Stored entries
┌──
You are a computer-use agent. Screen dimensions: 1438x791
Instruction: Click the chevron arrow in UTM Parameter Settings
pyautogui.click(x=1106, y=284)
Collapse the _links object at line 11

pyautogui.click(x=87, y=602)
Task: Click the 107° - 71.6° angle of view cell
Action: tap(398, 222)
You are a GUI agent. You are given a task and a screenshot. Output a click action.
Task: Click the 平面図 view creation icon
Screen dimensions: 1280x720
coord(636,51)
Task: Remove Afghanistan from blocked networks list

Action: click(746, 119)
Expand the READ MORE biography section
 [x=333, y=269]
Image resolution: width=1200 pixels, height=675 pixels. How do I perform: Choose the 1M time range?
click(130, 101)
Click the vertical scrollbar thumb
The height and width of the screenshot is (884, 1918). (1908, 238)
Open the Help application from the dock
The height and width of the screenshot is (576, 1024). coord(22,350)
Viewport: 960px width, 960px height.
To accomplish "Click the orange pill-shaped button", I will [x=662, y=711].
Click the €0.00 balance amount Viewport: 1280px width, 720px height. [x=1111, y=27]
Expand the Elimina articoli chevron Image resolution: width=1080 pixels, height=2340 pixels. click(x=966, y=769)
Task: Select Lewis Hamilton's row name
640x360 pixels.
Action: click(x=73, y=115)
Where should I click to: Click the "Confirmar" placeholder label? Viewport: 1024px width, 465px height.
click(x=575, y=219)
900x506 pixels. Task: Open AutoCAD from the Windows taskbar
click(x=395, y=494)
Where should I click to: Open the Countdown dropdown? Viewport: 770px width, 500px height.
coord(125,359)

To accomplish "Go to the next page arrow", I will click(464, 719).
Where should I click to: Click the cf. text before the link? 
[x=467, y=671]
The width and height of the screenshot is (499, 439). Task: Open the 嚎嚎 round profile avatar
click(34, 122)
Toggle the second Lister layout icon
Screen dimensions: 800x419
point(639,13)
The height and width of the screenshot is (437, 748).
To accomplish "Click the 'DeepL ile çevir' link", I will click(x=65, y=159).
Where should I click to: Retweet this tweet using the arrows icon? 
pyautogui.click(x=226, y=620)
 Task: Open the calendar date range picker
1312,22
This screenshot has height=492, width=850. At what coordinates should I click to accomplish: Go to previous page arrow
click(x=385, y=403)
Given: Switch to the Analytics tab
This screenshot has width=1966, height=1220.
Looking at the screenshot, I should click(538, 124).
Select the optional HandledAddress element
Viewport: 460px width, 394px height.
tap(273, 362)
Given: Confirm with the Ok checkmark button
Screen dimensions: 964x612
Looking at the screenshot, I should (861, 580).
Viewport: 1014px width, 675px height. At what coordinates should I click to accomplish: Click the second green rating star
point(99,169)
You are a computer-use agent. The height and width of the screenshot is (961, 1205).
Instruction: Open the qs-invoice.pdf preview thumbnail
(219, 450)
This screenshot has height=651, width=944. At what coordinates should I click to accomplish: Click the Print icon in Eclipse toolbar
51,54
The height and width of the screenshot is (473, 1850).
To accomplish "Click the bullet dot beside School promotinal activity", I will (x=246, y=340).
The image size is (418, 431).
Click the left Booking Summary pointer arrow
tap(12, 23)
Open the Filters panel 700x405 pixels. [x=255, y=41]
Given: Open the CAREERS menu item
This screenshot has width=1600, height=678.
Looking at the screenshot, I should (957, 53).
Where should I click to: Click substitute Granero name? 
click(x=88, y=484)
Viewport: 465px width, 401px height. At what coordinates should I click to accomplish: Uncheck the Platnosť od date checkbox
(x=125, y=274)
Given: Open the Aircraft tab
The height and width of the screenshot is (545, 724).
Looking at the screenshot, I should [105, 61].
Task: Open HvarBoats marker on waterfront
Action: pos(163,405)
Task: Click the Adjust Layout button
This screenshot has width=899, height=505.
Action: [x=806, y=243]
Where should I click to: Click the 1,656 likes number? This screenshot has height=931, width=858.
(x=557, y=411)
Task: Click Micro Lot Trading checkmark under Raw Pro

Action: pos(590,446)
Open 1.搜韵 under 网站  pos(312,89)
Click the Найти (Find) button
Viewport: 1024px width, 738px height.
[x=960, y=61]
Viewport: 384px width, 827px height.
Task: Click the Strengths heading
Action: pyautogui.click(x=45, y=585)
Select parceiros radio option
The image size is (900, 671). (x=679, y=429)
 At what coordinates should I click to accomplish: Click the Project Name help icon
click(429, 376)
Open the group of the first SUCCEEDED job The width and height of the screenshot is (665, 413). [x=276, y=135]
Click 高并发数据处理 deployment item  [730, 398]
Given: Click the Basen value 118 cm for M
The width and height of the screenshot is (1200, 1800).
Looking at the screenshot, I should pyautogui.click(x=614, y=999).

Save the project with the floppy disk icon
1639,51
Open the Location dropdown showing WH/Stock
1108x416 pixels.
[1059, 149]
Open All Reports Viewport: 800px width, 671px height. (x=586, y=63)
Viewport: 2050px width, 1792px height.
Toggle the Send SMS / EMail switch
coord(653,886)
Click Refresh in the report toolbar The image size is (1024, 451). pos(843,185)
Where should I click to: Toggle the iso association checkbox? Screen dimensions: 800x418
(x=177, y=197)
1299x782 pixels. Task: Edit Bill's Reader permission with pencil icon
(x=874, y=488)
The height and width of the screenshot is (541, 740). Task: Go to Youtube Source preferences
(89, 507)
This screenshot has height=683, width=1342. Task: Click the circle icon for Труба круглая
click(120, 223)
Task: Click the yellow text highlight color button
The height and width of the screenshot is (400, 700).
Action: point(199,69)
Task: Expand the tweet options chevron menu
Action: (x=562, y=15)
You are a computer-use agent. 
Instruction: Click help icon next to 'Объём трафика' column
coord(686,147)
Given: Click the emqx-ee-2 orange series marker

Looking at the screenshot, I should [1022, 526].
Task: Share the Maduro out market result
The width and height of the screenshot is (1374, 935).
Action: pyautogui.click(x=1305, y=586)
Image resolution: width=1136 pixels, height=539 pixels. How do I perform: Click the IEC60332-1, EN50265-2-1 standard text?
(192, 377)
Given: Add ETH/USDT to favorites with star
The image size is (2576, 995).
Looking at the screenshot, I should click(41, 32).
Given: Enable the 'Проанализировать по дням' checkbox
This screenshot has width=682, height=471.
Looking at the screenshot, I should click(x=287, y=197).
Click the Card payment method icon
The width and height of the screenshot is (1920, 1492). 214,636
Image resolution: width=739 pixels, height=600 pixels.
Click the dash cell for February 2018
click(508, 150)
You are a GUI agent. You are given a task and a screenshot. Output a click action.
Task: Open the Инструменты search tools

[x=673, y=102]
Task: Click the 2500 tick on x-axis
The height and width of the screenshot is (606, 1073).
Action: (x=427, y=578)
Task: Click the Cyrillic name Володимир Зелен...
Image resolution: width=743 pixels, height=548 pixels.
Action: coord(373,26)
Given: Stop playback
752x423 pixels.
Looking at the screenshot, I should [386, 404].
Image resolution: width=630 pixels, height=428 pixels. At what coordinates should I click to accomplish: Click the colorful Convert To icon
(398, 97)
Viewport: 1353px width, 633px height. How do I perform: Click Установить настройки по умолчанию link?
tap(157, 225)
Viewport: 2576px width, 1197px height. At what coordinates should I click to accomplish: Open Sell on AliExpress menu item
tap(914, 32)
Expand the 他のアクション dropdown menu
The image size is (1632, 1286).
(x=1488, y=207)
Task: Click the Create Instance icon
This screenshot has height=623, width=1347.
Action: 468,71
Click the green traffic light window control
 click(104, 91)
└──
* _WHAT YOU HAVE TO DO_
Please report all lines in the entries where "will" appears.

* _EXPECTED ANSWER_
To accomplish "Click the orange pill-shaped button", I will [x=662, y=711].
To accomplish "Go to the next page arrow", I will click(464, 719).
To accomplish "Click the 'DeepL ile çevir' link", I will click(x=65, y=159).
To accomplish "Click the bullet dot beside School promotinal activity", I will (x=246, y=340).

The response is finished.